Lorsqu’elle est justifiée, la résiliation judiciaire du contrat de travail aux torts de l’employeur prend les effets d’un licenciement nul ou sans cause réelle et sérieuse avec toutes ses conséquences de droit. La rupture est prononcée au jour de la décision, sauf si le contrat de travail a déjà été rompu et que le salarié n’est plus au service de son employeur.
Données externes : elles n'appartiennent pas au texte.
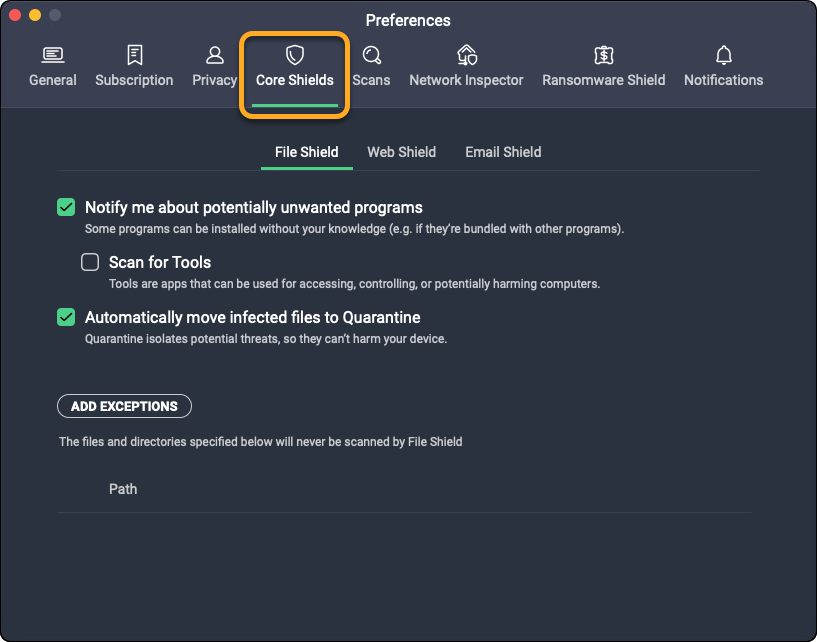Click the General laptop icon

(x=53, y=54)
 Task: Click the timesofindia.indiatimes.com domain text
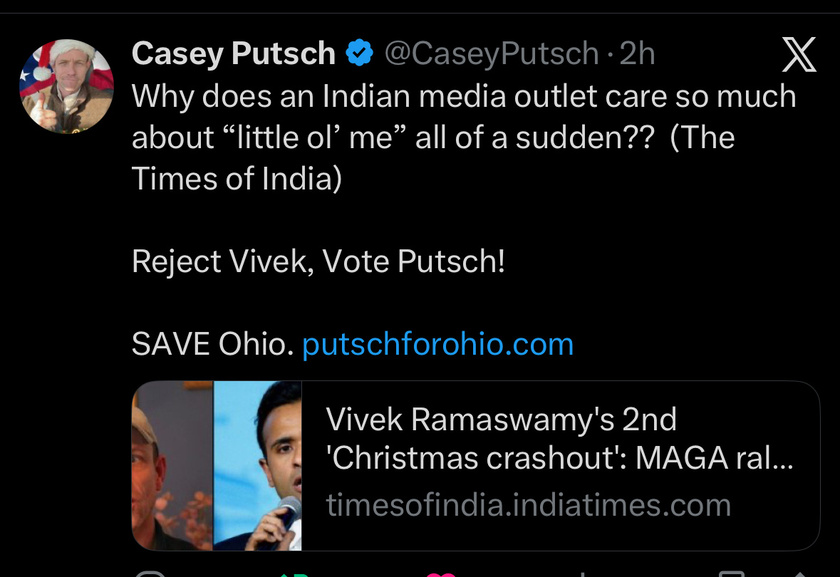point(528,505)
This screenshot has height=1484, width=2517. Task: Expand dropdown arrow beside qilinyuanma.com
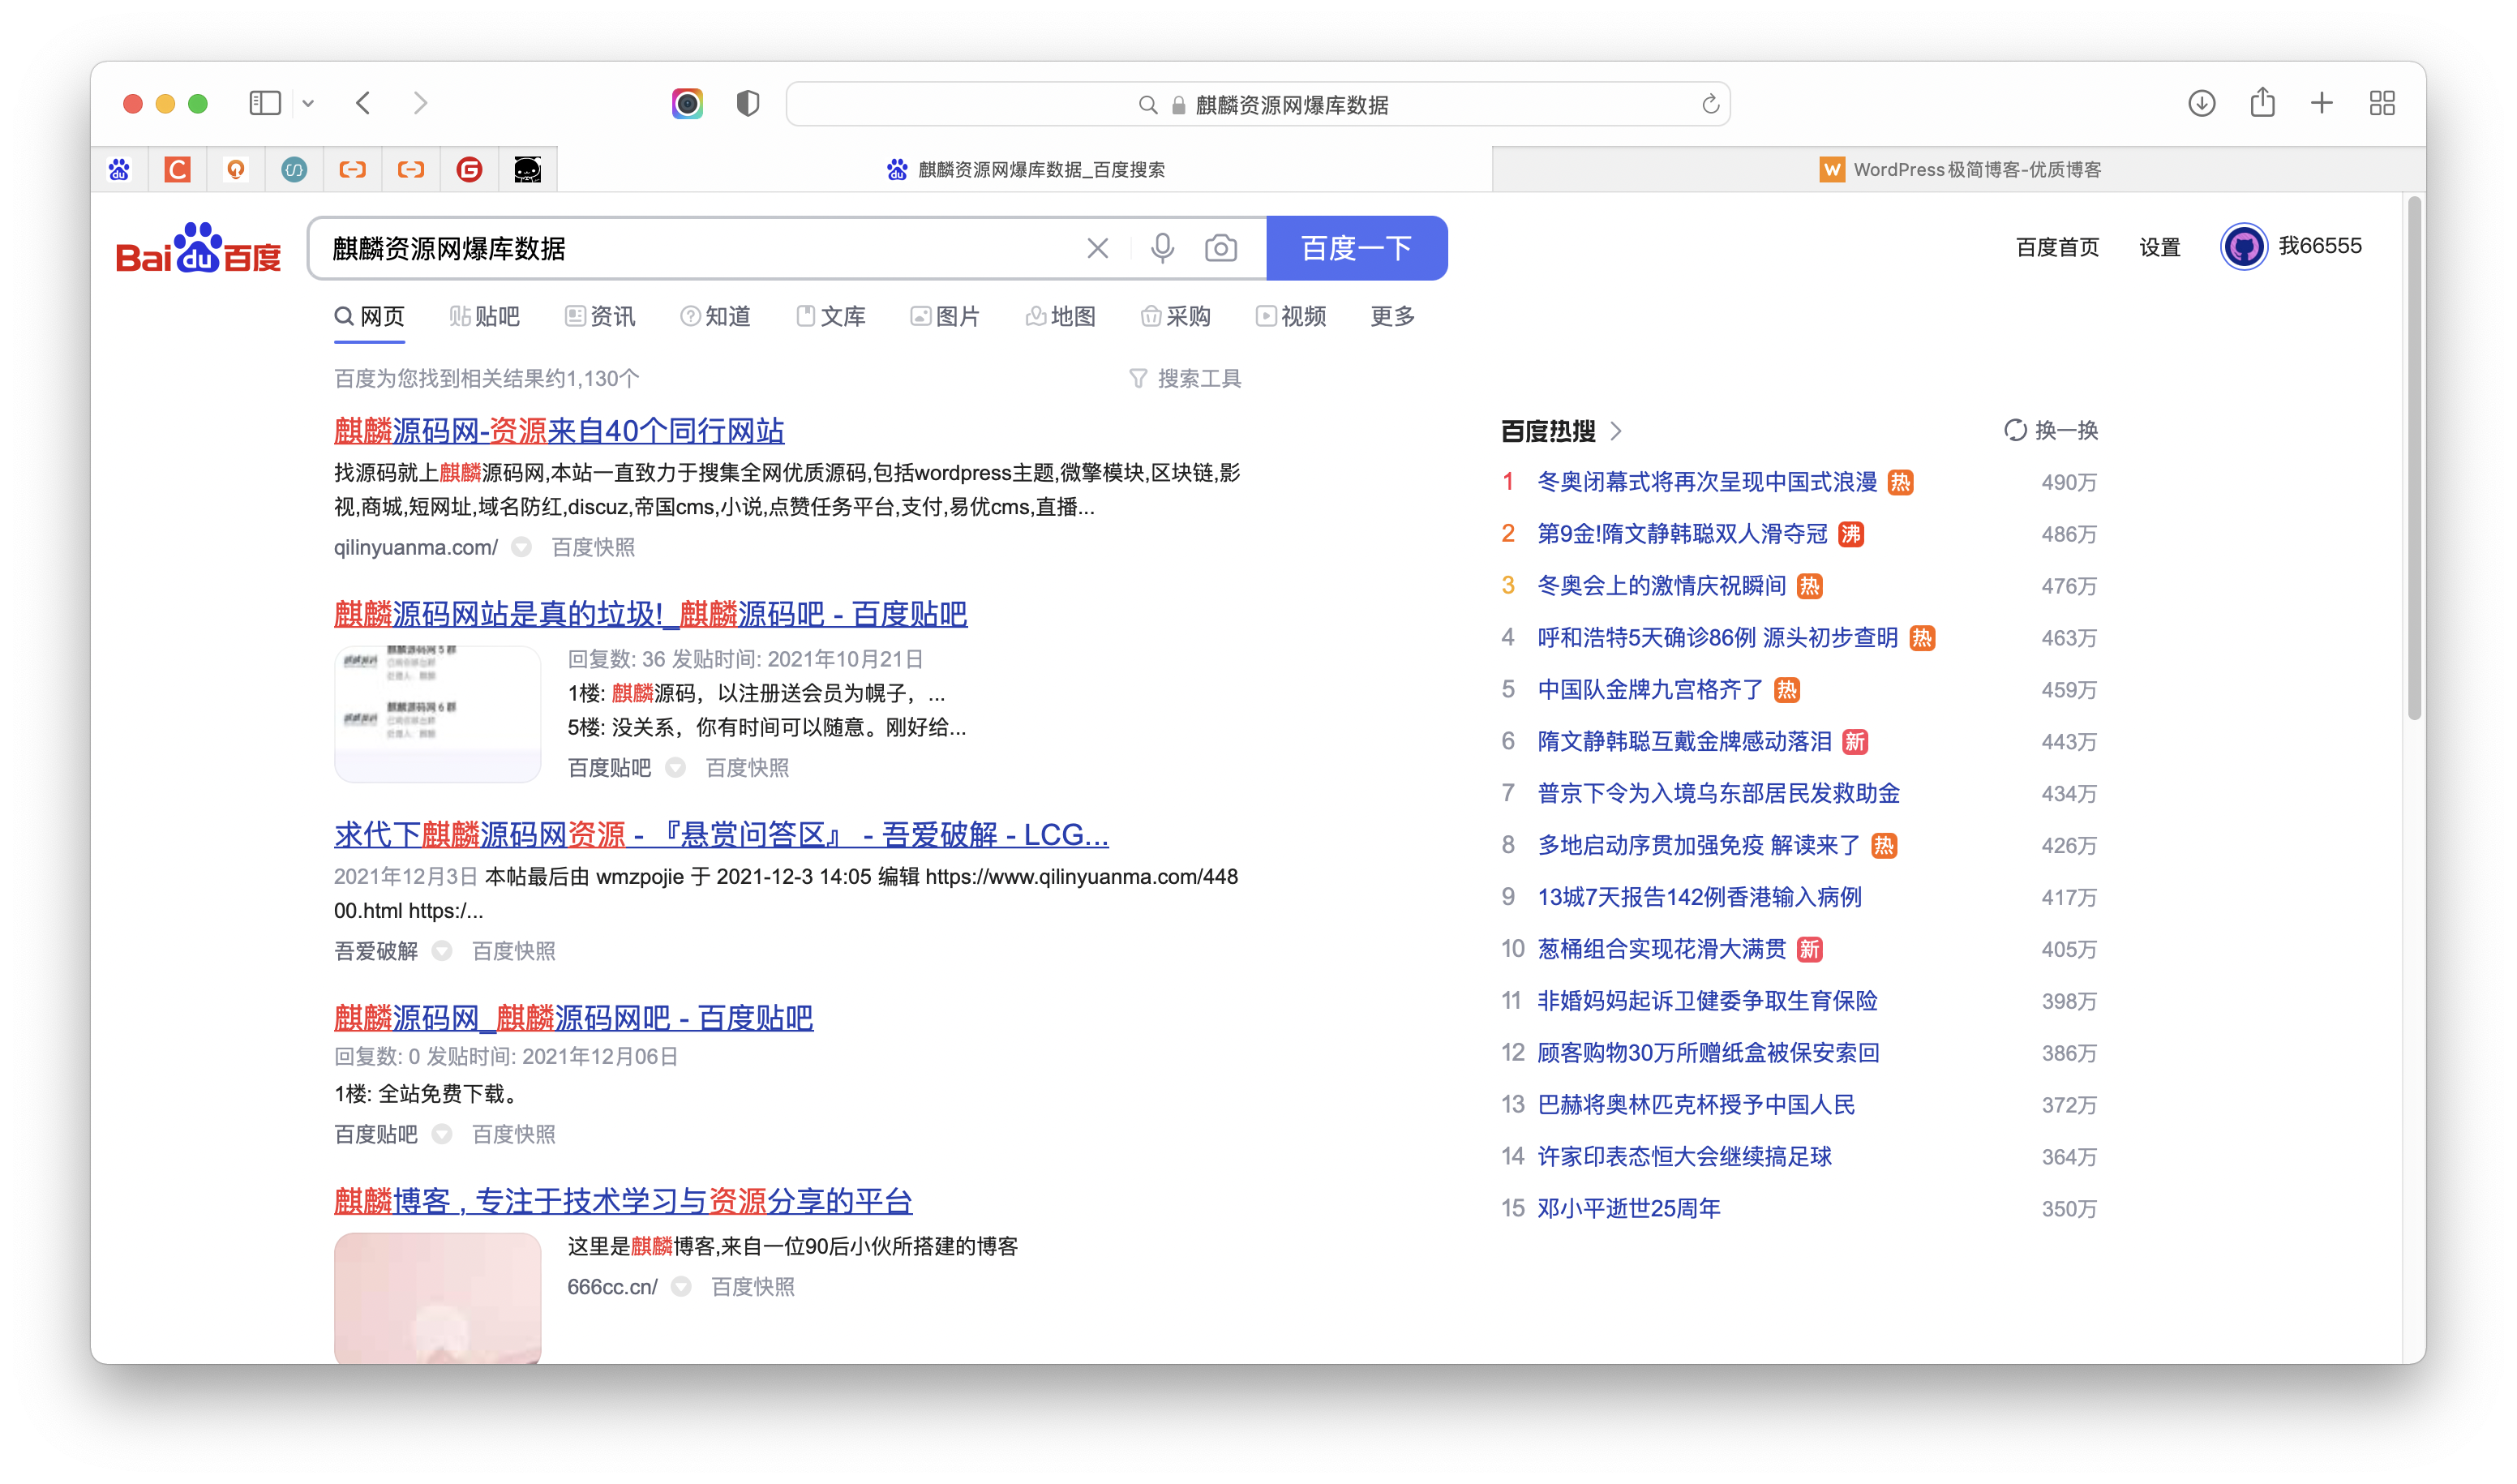[x=521, y=547]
M. [E] [H] invoque au soutien de sa demande de résiliation judiciaire trois manquements :
— le non respect de la qualification conventionnelle,
— le défaut de paiement du salaire auquel il peut prétendre en application d’un accord signé avec l’employeur,
— le défaut de fourniture de travail à compter du 22 janvier 2018,
Ils seront examinés successivement.
M. [E] [H] invoque le non respect de la classification professionnelle. Il soutient qu’à compter de juillet 2012, la SARL DG EUROPE EXPRESS lui a confié les responsabilités de chef de quai et produit un document signé de l’employeur reprenant les compétences professionnelles réalisées. (Pièce B3). Le détail des missions confiées sur l’organisation du travail (répartition des secteurs et découpage des tournées planification des chauffeurs en fonction des compétences), le suivi des ressources humaines (management du personnel 7 chauffeurs et 2 sous traitants, sélection du personnel à recruter, gestion des absences et planification des congés, pointage des heures réalisées, gestion de la productivité des chauffeurs), les relations avec la clientèle et fournisseurs (contrôle de la qualité du service, respect des engagements, contrôle de pré facturation), le suivi du parc des véhicules ( contrôle de leur état, programmation des visites) et entretien des locaux (dont tenue du registre de sécurité, veiller au nettoyage et propreté du dépôt, bureau et local personnel) atteste de l’exercice de responsabilités dépassant le seul emploi de chauffeur livreur mentionné tout au long de la relation contractuelle. Si ce document n’est pas signé du salarié, il l’est cependant de l’employeur . M. [E] [H] justifie par ailleurs d’échanges de SMS à l’automne 2016 confirmant qu’il lui était demandé de communiquer à la direction l’accomplissement des heures supplémentaires de l’équipage, des statistiques sur l’activité, ou la distribution de documents administratifs tels que les attestations d’assurance (pièces B4, B5), éléments qui attestent l’exécution de tâches relevant des fonctions de chef de quai. Enfin, à cette date, la rémunération de M. [E] [H] a augmenté sensiblement, selon accord des parties signé le 1er septembre 2012.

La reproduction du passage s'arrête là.